La façon traditionnelle d'agréger les biens d'équipement est de multiplier le nombre d'unités (p. ex. des machines) par leur prix et d'additionner les sommes obtenues. La variation entre le ratio de travail et la valeur totale des biens d'équipement utilisés dans les différents secteurs met en lumière un problème dans cette méthode. Dans différents modèles de répartition des revenus, les prix devraient varier, en présumant que le taux de profit est égal dans tous les secteurs d’un marché compétitif. Prenons l'exemple où, contrairement au postulat initial de l'école néoclassique, le taux de profit serait plus élevé et les salaires plus bas que le produit marginal. Le prix des biens d'équipement des secteurs intensifs en main d'œuvre (où le profit augmente) devrait croître plus que celui des secteurs intensifs en capital fixe afin que le taux de profit reste le même dans les différents secteurs. Par contre, l'intensité du capital évolue de manière divergente au sein des secteurs de production des biens d'équipement, ce qui ajoute à la complexité du problème. On ne peut donc pas s'attendre à ce que le prix des biens d'équipement ou des ensembles aléatoires de biens restent constants lorsque le taux de profit varie.

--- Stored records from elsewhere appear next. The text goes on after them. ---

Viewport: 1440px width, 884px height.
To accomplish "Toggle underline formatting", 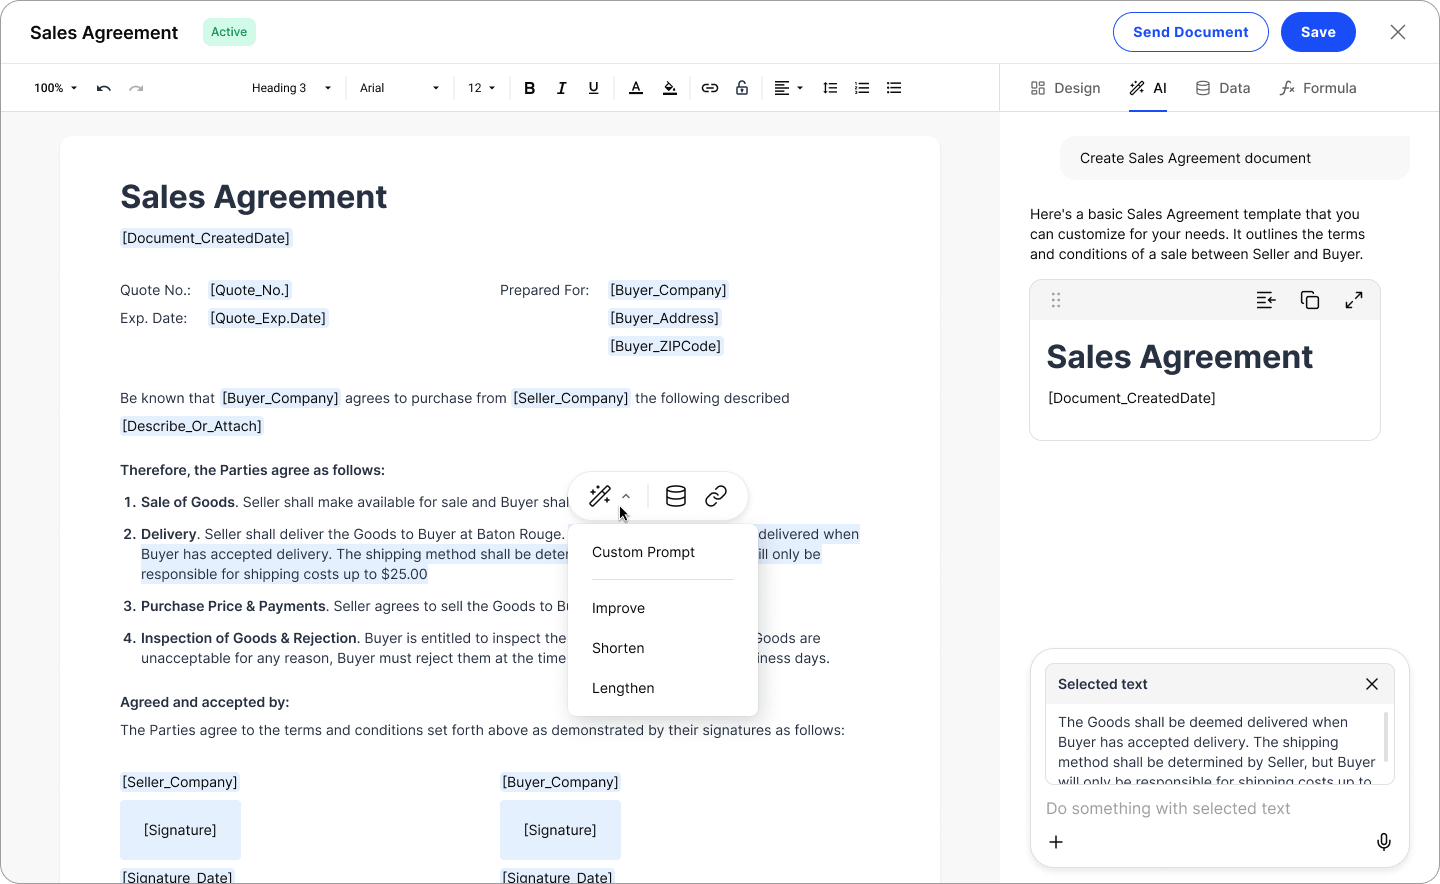I will click(x=593, y=88).
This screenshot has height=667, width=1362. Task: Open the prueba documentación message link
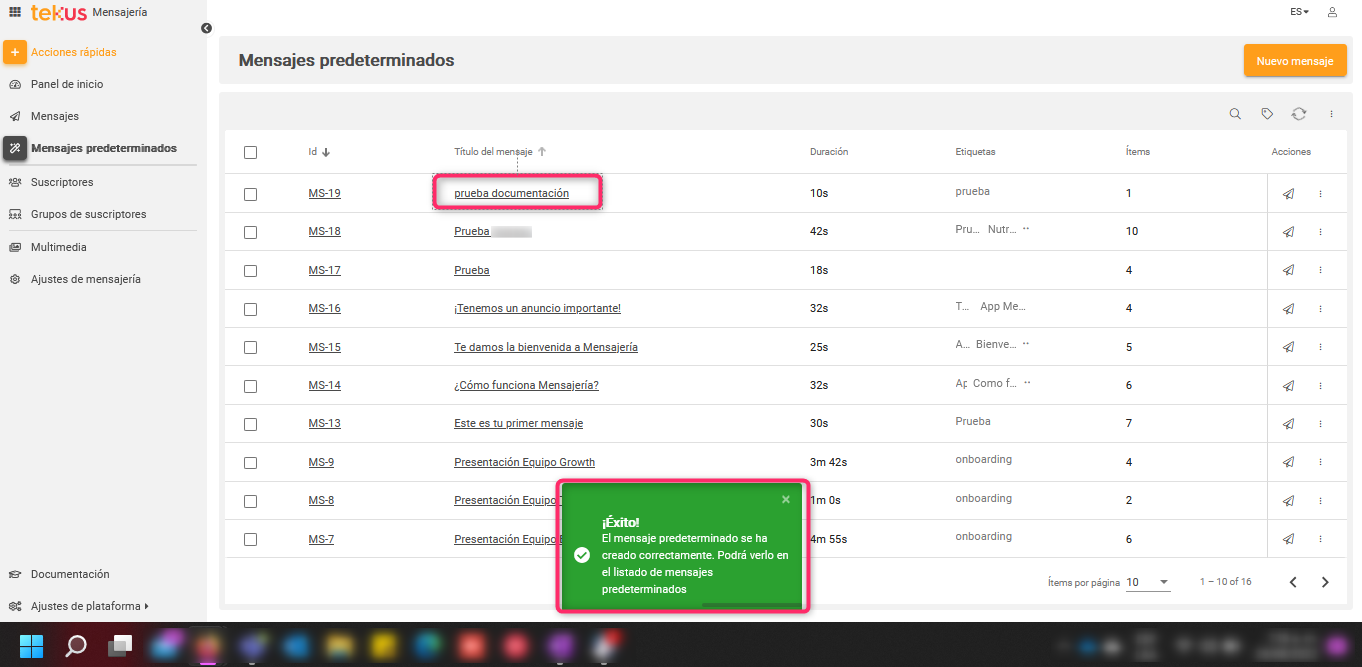(511, 193)
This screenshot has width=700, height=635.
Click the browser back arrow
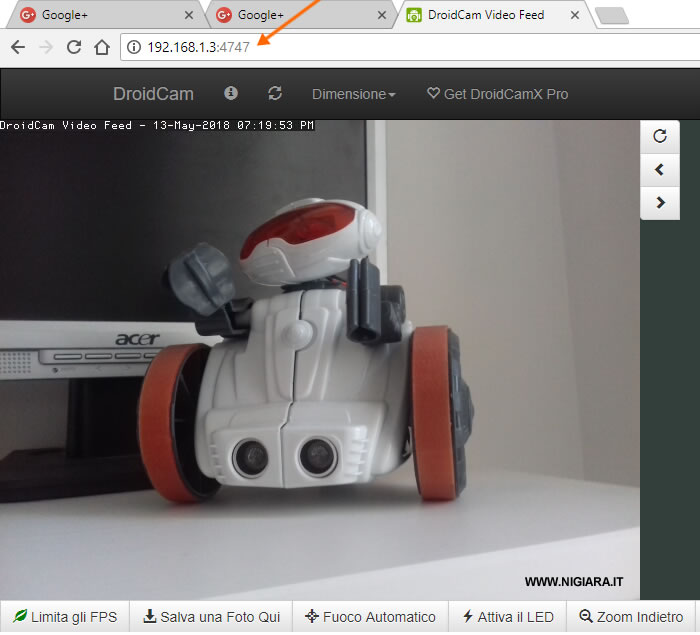(x=18, y=47)
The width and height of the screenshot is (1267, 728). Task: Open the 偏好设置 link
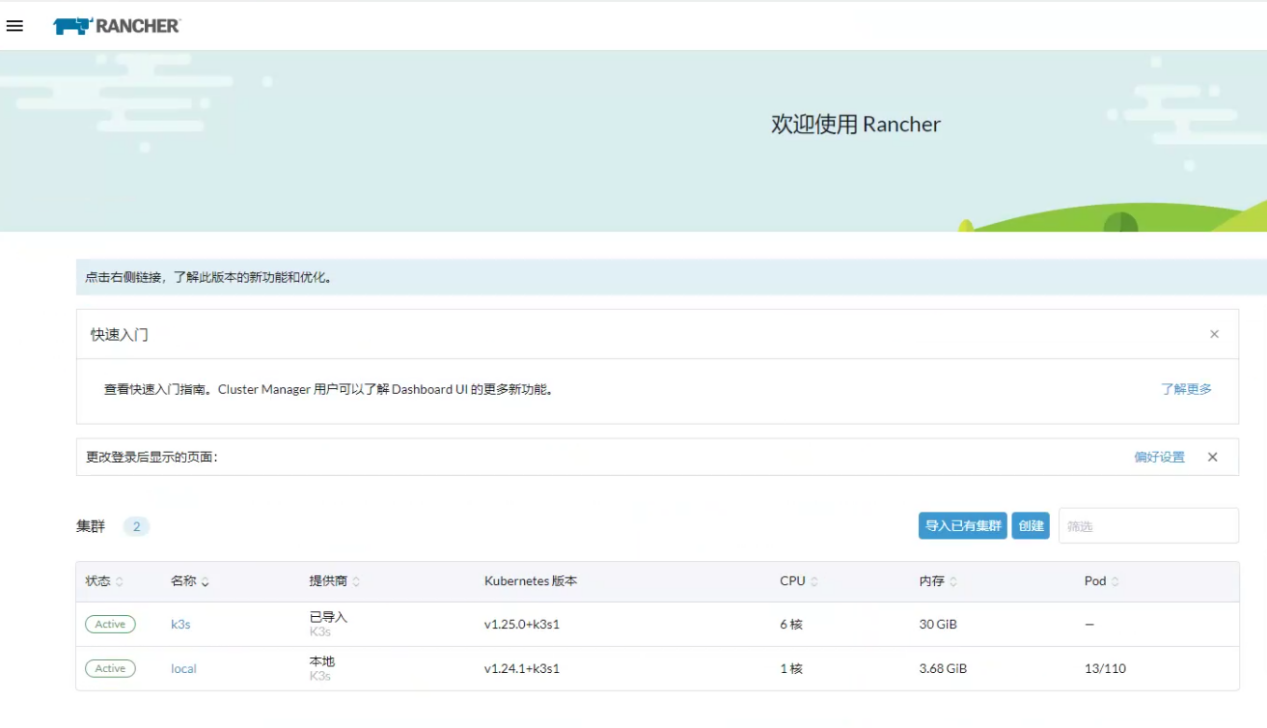coord(1159,457)
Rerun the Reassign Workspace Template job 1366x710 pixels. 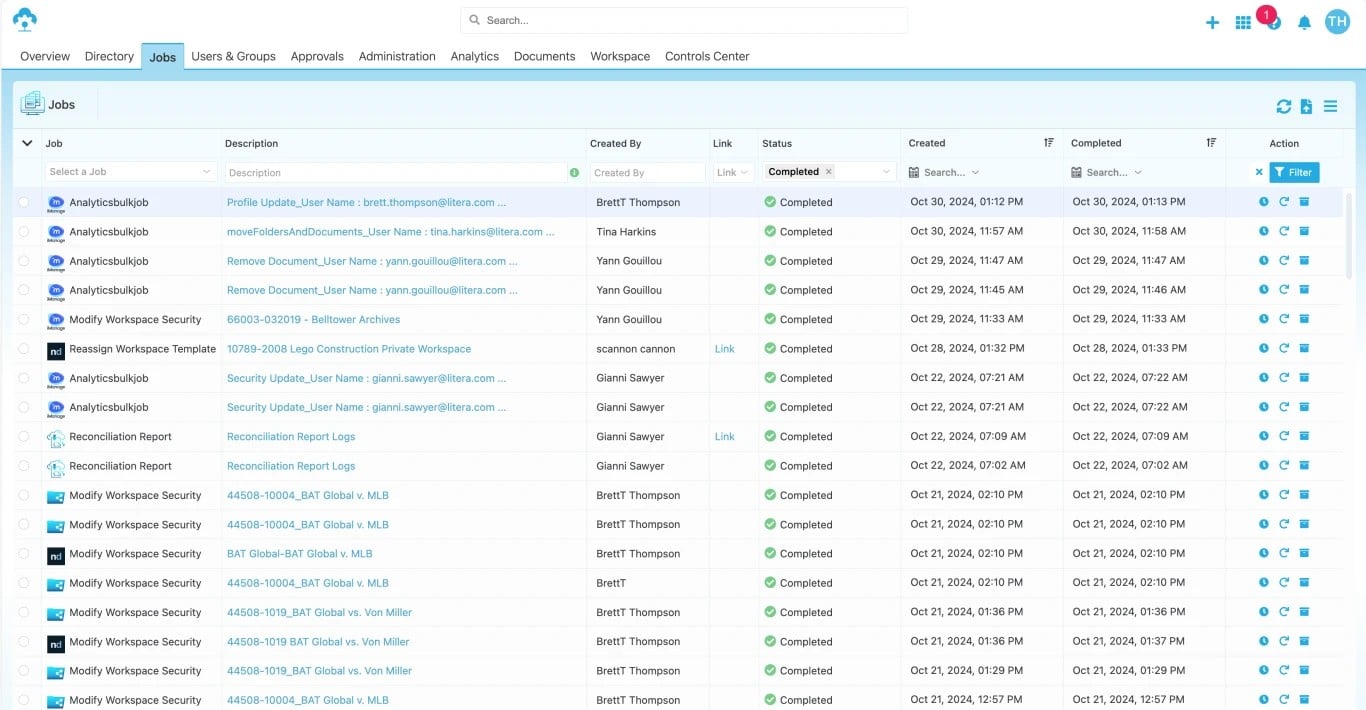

En somme, le capital fixe est hétérogène et ne peut pas être agrégé comme le capital financier. Ce dernier est mesuré en unités monétaires et peut donc facilement être additionné.

Sraffa suggère une façon de faire provenant de l'école marxiste, et permettant de calculer le montant du capital. La méthode consiste à considérer toutes les machines comme des biens datés. Prenons l'exemple d'une machine produite en 2000. Il est possible de prendre en compte la quantité de travail et de matières premières utilisées pour produire cette machine en 1999 (multipliée par le taux de profit). Les biens produits en 1999 peuvent être réduits à la quantité de travail et de matières premières qu'il a fallu pour les produire en 1998 (multipliée par le taux de profit) et ainsi de suite. Cette itération permet de réduire les facteurs qui ne sont pas liés au travail à une valeur négligeable (mais pas nulle). On peut alors additionner la valeur de deux biens datés autrement incomparables (p. ex. la valeur datée d'un camion et la valeur datée d'un laser).

Cependant, Sraffa souligne que cette méthode précise de mesure n'élimine pas la question du taux de profit. La valeur du capital fixe dépend du taux de profit. Ce rapport inverse la causalité présumée par l'école néoclassique entre le taux de profit et le montant de capital. Selon la théorie néoclassique de la production, une augmentation du montant de capital utilisé devrait entraîner une diminution du taux de profit (loi des rendements décroissants). Sraffa, au contraire, a démontré qu'un changement du taux de profit provoque un changement non-linéaire de la valeur des investissements. En fait, une augmentation du taux de profit pourrait laisser croire que la valeur du camion s’est accrue davantage que celle du laser, mais que la valeur du laser est plus grande que celle du camion lorsque les taux de profit sont encore plus élevés (voir la section traitant du retour des techniques). Cette analyse présuppose qu’une utilisation plus intensive d’un facteur de production, comprenant des facteurs autres que le capital, entraînerait une hausse du prix de ce facteur.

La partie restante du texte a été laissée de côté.